During the time we spent researching Title IX, we also grazed the surface of
Clery Act Reports, which is “is a federal statute requiring colleges and universities participating in federal financial aid programs to maintain and disclose campus crime statistics and security information,” according to the Federal Student Aid website.

Clery Act Reports include many different crime statistics that occur on college campuses, including physical assault, burglary, public intoxication, and drug use. However, Clery Act Reports are not required to include reporting on sexual harassment.

According to Sabo, “To classify sexual harassment allegations as equivalent to the violent acts that brought about the Cleary Act would be a little bit of a stretch.”

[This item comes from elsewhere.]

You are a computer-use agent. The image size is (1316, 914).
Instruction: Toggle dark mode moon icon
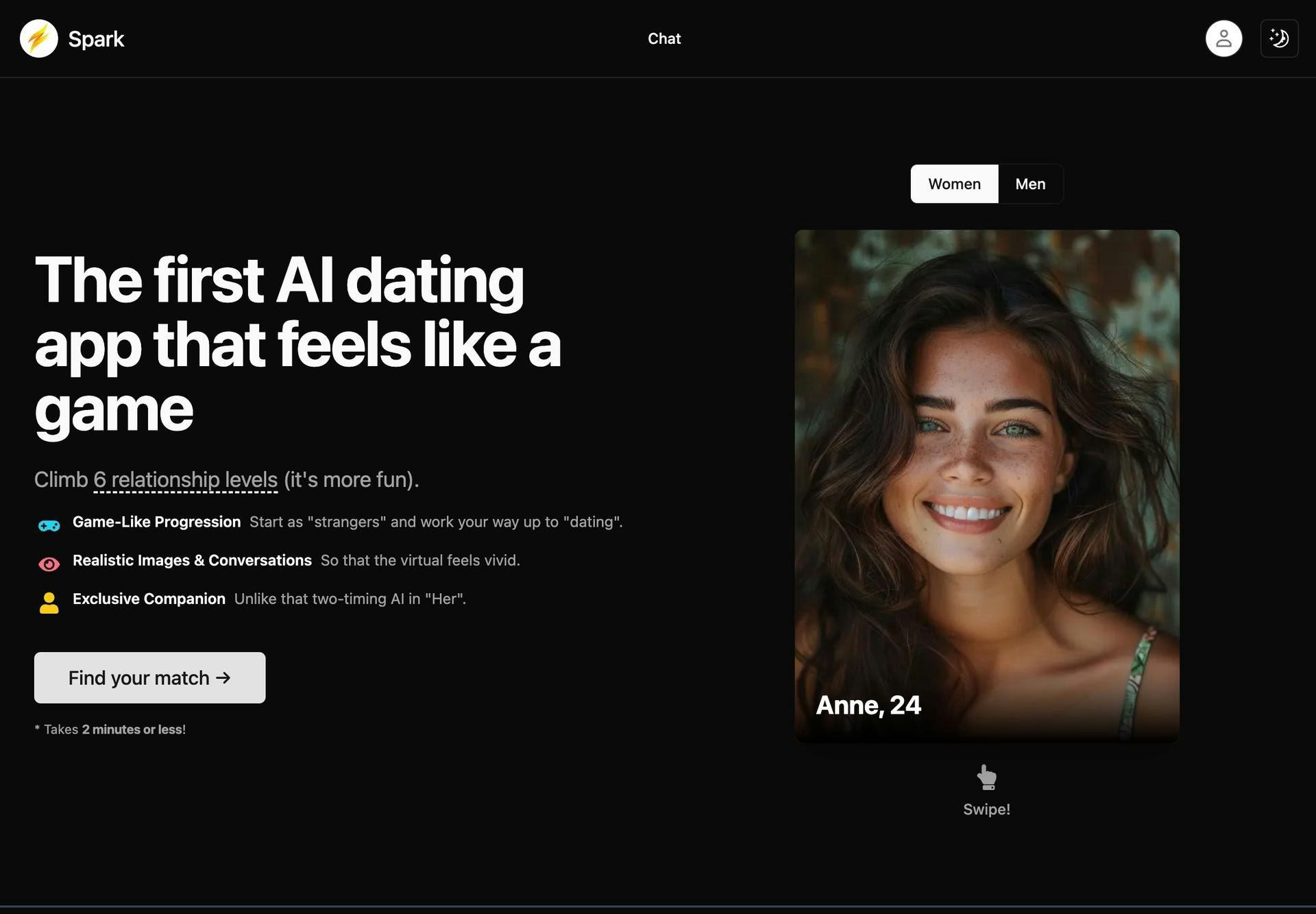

Sabo works with Human Resources and under the administrative services umbrella, but very little of her work is with the FSW faculty or staff. Her goal is to provide a safe place for students to bring their complaints, and a welcoming network of resources to help them with issues regarding dating violence to discomfort in the classroom.

“I’m trying have their experience be as good as it can be, both for the victims as well as the offender,” said Sabo. “We want to provide equal support on both sides, which can be difficult to balance.”


Earlier in her career, Sabo performed background checks for a police department. These skills help her carry out Title IX investigations, she said.

Sabo has worked with local abuse-counseling and treatment centers to try to find alternative housing for victims living in hostile environments. She’s also worked with FSW’s IT department to provide mobile hotspots for those who may not have internet because of serious domestic issues at home.

“Our support will continue for as long as the victim needs us,” said
Sabo. “My goal is to get them to where they don’t need me anymore, not be-
cause I don’t want to see them anymore, but my job is to empower them and build them back up.”